# EXERCISE:
Lines before the one with "企業コラボ (156, 2092)" are left out; return that line and all that follow it, exactly, through the end of the data.

# DATA EXTRACT:

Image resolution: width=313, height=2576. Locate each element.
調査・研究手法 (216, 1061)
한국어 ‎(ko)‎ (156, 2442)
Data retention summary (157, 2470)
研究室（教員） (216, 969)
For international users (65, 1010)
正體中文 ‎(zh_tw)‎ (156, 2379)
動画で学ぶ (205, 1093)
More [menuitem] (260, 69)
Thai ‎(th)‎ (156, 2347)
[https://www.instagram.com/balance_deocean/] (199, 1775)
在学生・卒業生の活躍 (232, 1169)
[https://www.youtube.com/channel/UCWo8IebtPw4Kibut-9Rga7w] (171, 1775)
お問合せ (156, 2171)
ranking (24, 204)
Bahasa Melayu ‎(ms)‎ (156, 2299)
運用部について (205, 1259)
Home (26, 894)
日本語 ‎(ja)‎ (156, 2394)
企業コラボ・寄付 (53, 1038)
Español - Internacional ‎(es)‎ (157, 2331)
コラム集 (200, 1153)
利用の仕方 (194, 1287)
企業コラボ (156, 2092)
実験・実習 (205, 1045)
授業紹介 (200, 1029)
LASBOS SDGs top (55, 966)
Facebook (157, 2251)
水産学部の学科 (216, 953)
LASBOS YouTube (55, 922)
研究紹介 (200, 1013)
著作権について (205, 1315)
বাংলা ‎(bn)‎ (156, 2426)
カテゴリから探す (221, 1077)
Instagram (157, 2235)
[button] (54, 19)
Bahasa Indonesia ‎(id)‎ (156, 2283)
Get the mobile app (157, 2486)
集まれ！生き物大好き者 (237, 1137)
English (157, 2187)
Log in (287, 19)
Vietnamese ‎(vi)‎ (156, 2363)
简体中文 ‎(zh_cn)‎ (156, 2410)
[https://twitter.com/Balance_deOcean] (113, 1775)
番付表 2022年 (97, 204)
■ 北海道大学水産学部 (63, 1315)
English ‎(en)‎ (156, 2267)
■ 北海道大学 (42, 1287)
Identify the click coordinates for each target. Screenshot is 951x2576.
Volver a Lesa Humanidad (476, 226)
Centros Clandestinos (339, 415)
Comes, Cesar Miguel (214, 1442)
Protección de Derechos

# SOLUTION:
企業コラボ (156, 2092)
実験・実習 (205, 1045)
授業紹介 (200, 1029)
LASBOS SDGs top (55, 966)
Facebook (157, 2251)
水産学部の学科 (216, 953)
LASBOS YouTube (55, 922)
研究紹介 (200, 1013)
著作権について (205, 1315)
বাংলা ‎(bn)‎ (156, 2426)
カテゴリから探す (221, 1077)
Instagram (157, 2235)
[button] (54, 19)
Bahasa Indonesia ‎(id)‎ (156, 2283)
Get the mobile app (157, 2486)
集まれ！生き物大好き者 (237, 1137)
English (157, 2187)
Log in (287, 19)
Vietnamese ‎(vi)‎ (156, 2363)
简体中文 ‎(zh_cn)‎ (156, 2410)
[https://twitter.com/Balance_deOcean] (113, 1775)
番付表 2022年 (97, 204)
■ 北海道大学水産学部 (63, 1315)
English ‎(en)‎ (156, 2267)
■ 北海道大学 (42, 1287)
Identify the click coordinates for each target. Screenshot is 951x2576.
Volver a Lesa Humanidad (476, 226)
Centros Clandestinos (339, 415)
Comes, Cesar Miguel (214, 1442)
Protección de Derechos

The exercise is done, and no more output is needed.